Work instructions:
Return the lines of the data below starting at the one holding "Task: Click the bookmark star in address bar" and ending at the one holding "Given: Open Kanban Board in the sidebar", word for word, leaving every picture out.

━━ Given data ━━

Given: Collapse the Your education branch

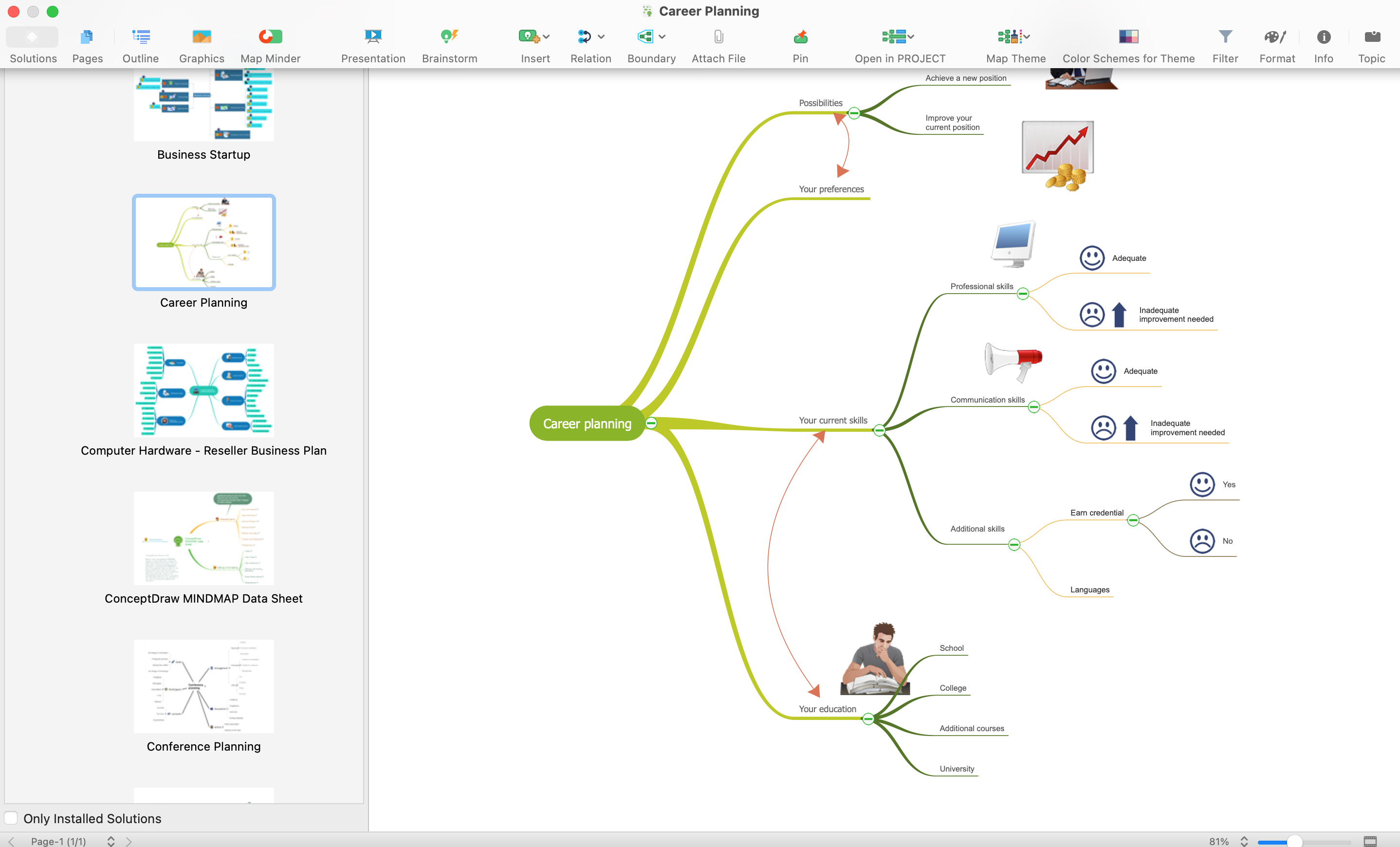Looking at the screenshot, I should pos(867,719).
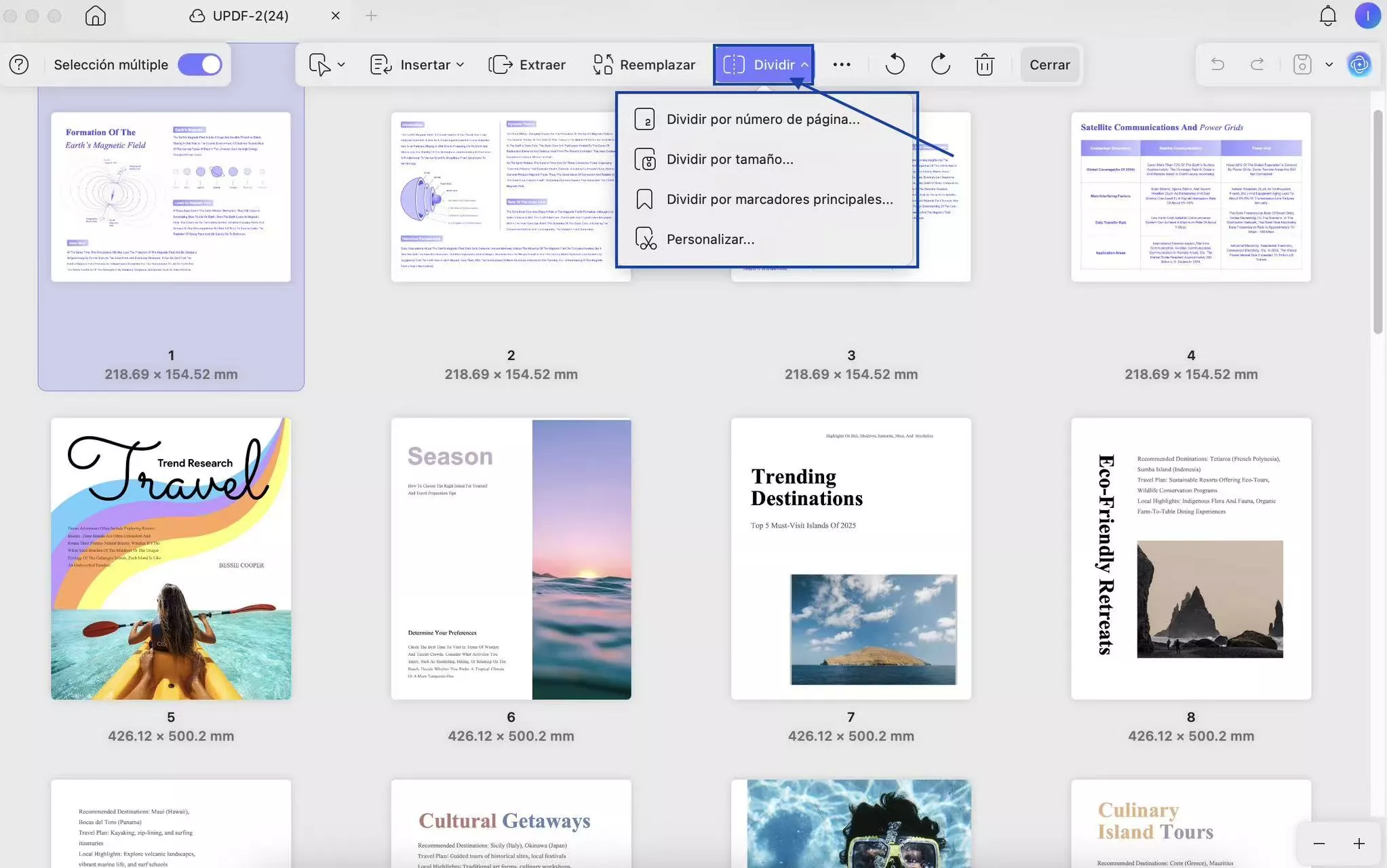Pick Dividir por marcadores principales

pos(779,199)
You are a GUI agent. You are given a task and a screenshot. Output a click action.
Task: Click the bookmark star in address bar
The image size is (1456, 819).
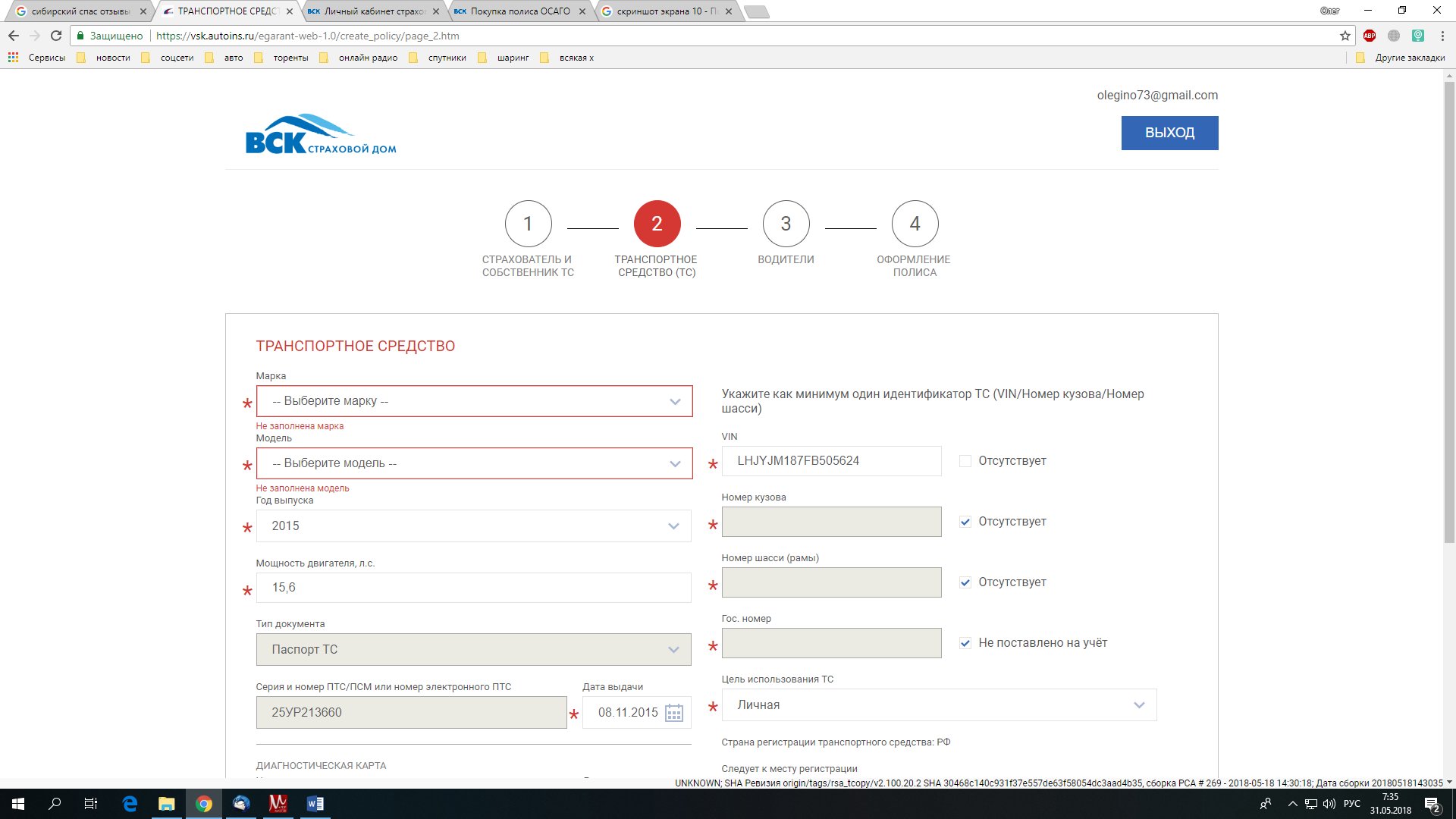tap(1345, 36)
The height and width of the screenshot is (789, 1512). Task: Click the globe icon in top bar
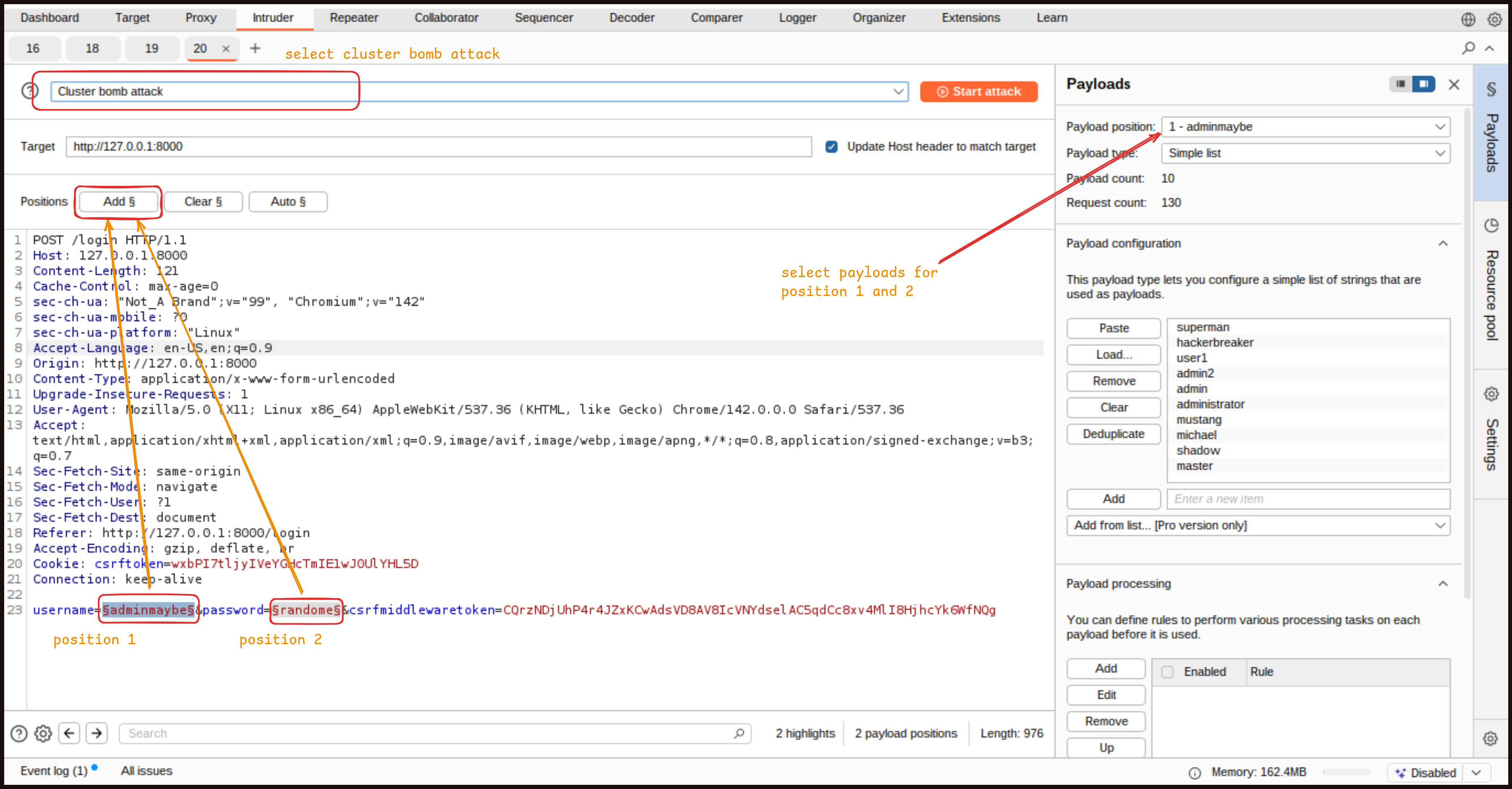(1468, 19)
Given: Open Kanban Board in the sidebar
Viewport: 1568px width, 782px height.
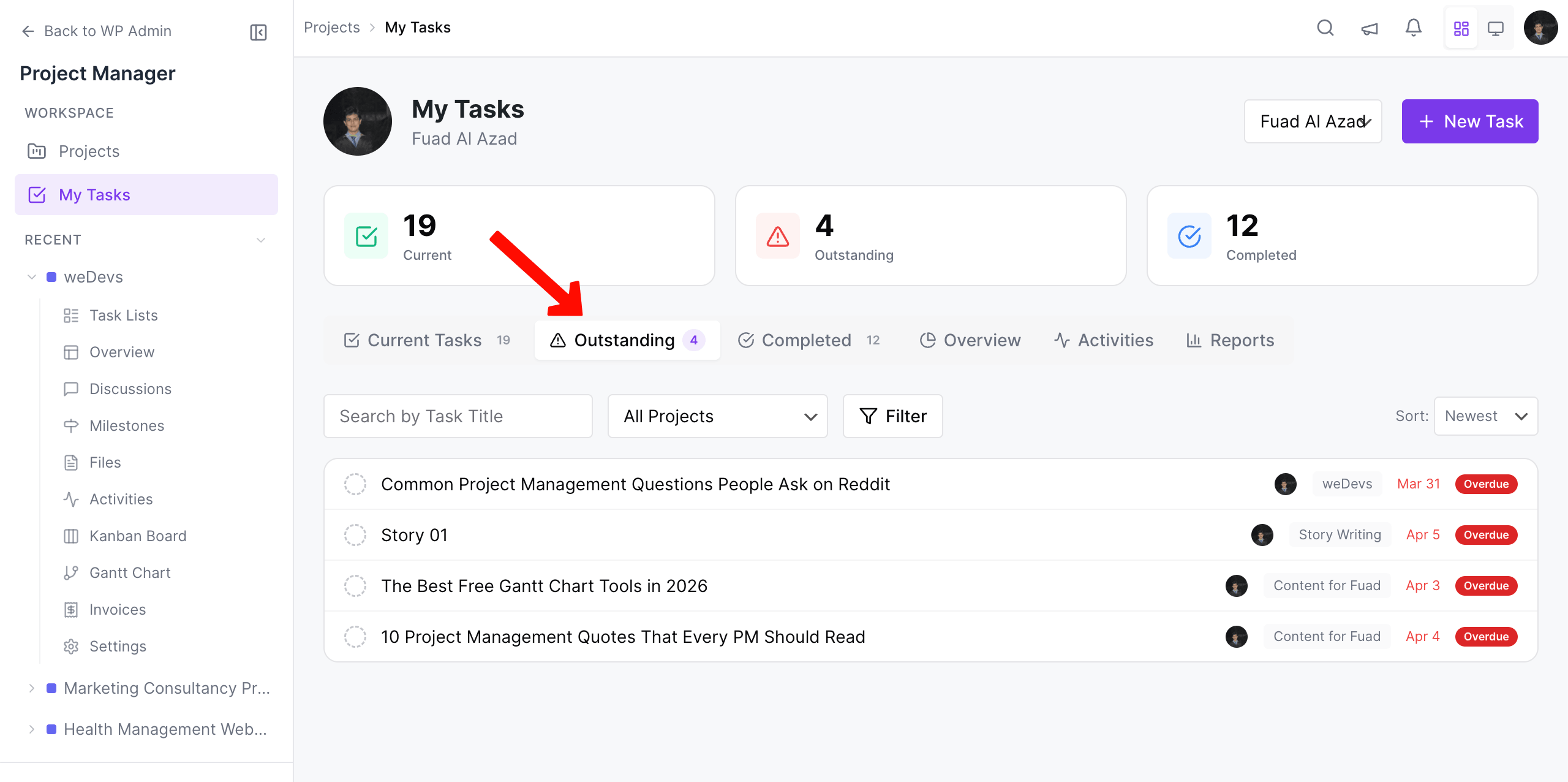Looking at the screenshot, I should [138, 536].
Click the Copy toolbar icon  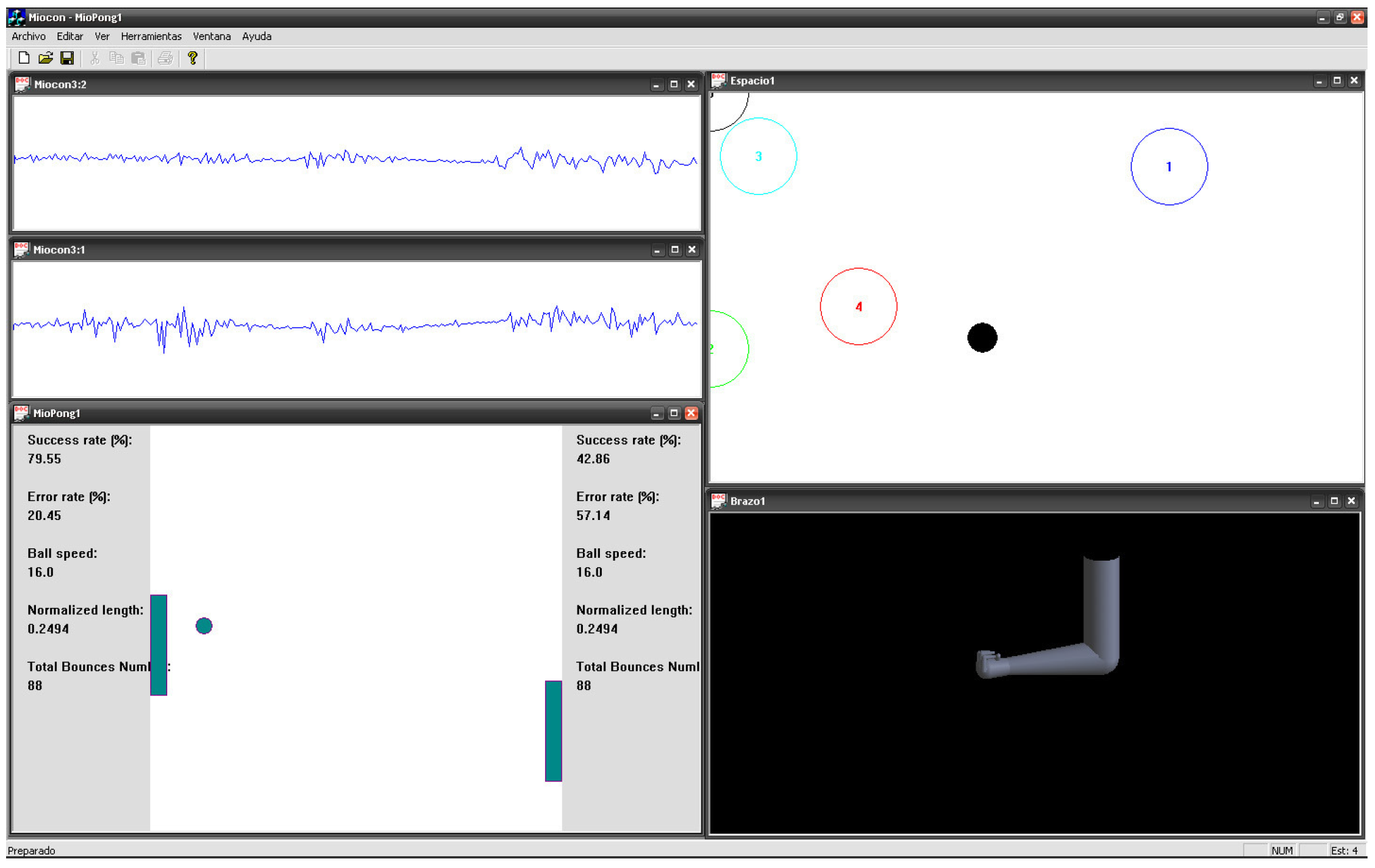pyautogui.click(x=116, y=58)
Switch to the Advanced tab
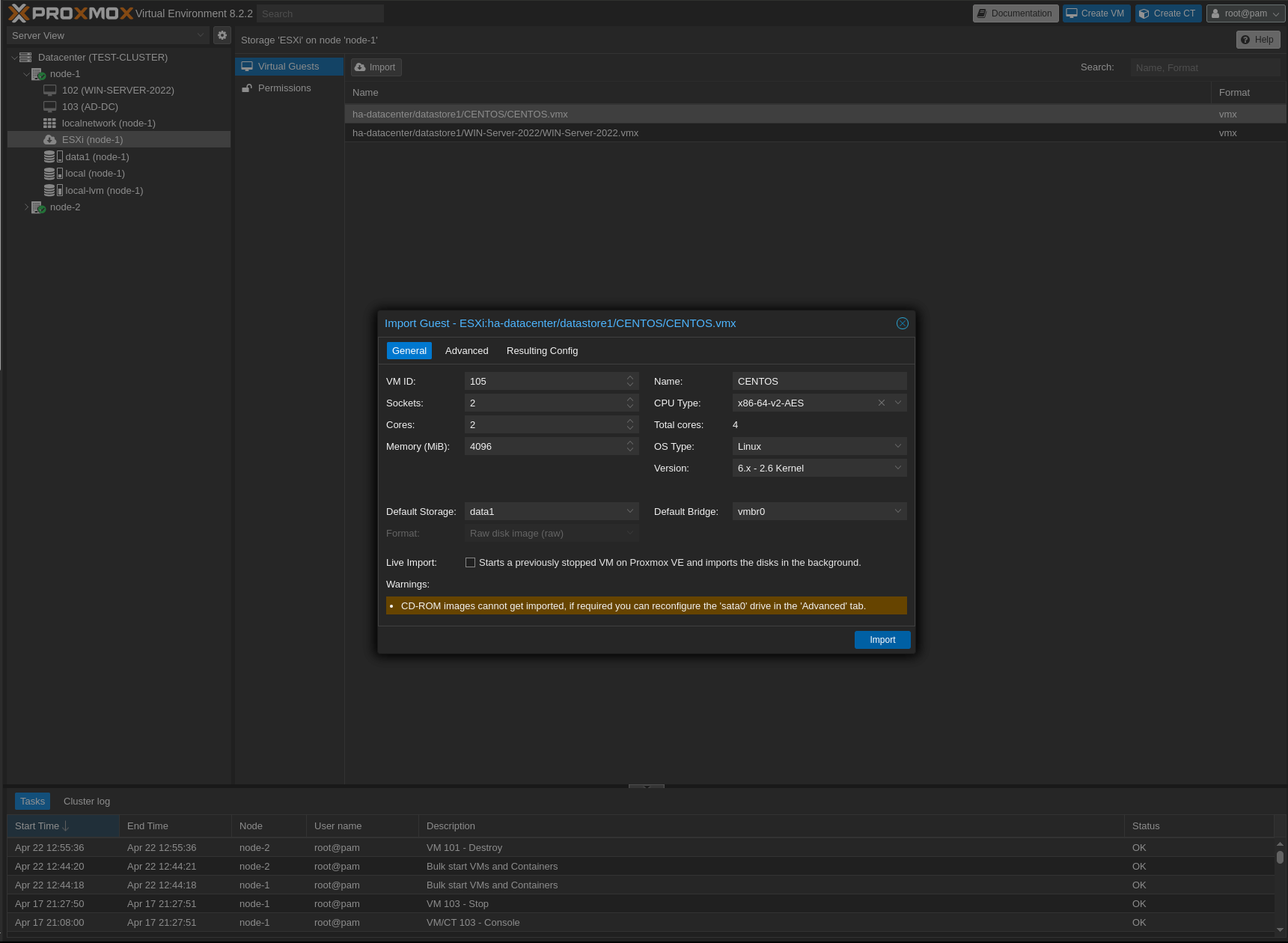This screenshot has height=943, width=1288. [466, 350]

━━━

Solved exercise:
Task: Click the bookmark star in address bar
The image size is (1456, 819).
tap(1345, 36)
The height and width of the screenshot is (789, 1512). Task: Click the globe icon in top bar
(1468, 19)
Given: Open Kanban Board in the sidebar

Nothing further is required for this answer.